* _Work item_:
Go through the lines below and copy any that hold the string "screenshot".

* _Given information_:
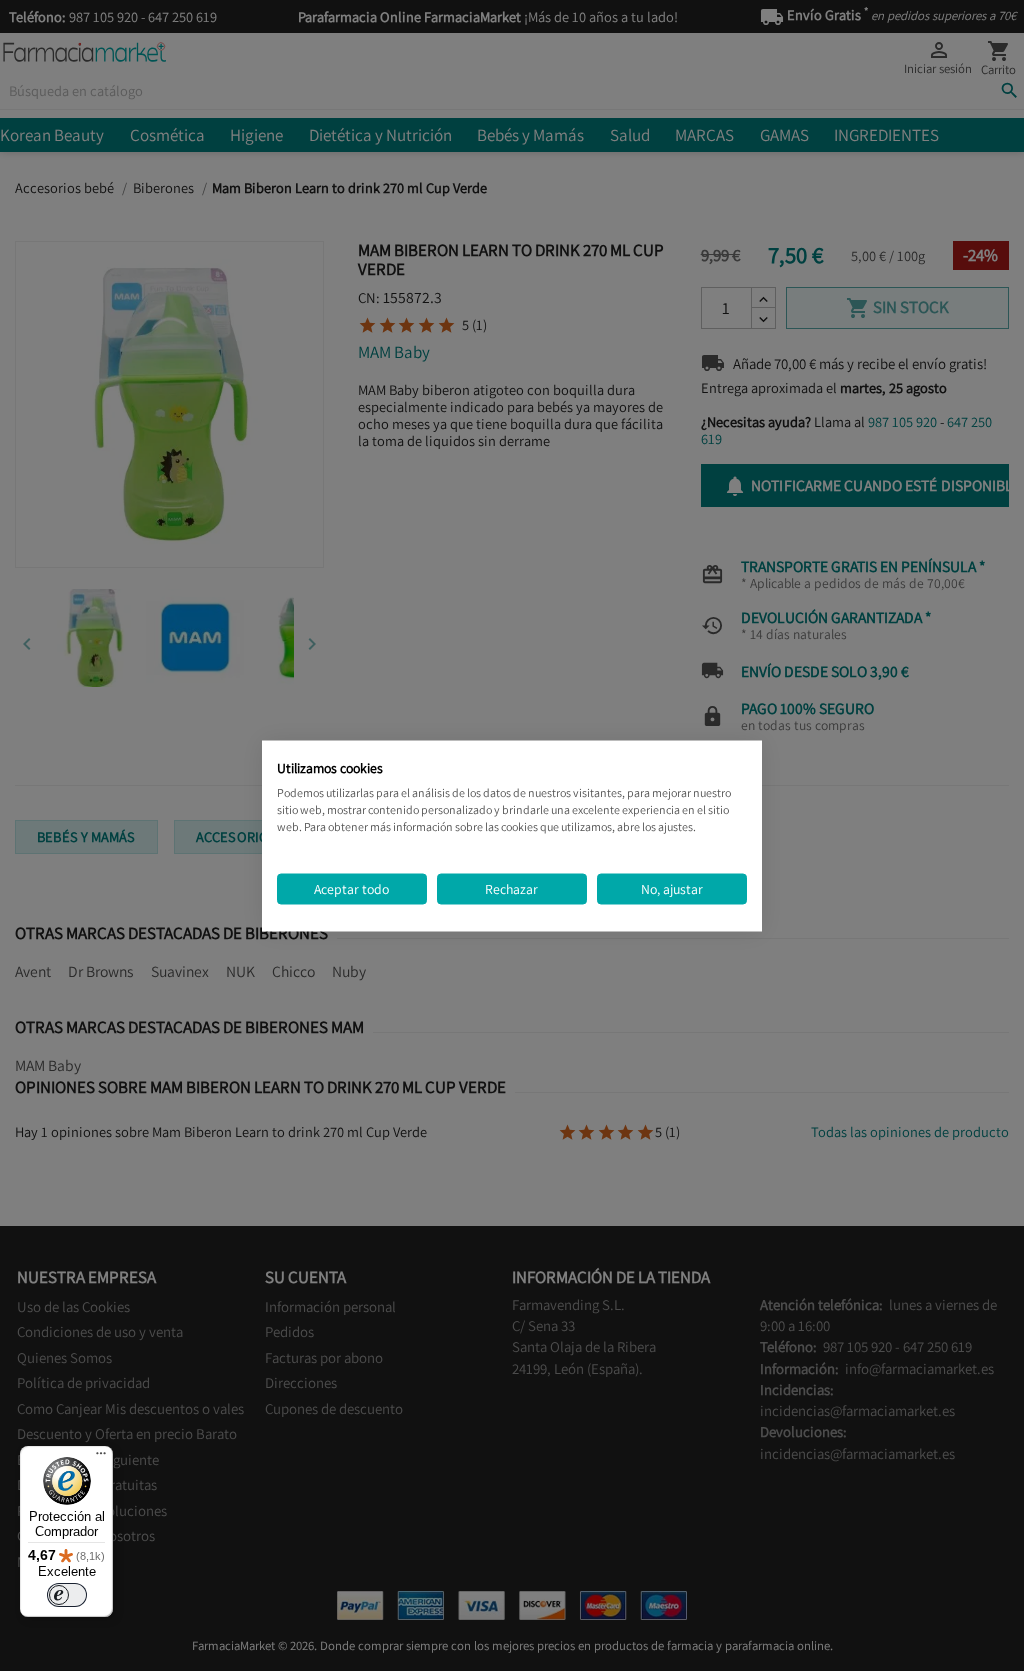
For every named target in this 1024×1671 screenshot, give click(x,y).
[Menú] (101, 1458)
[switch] (67, 1595)
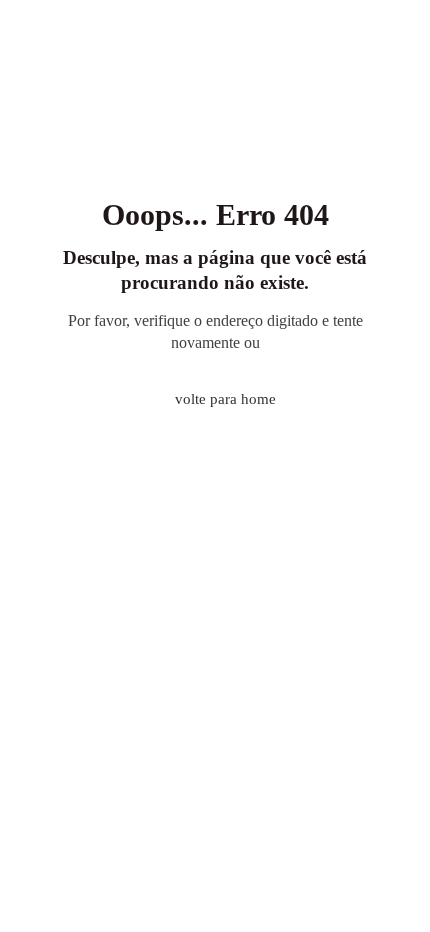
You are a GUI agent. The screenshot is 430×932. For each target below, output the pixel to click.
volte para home (225, 399)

* _Response to this task_:
For every named target in this 1024×1671 screenshot, give click(x,y).
You are a GUI agent. The screenshot is 430×932. For each target below, output the pixel to click.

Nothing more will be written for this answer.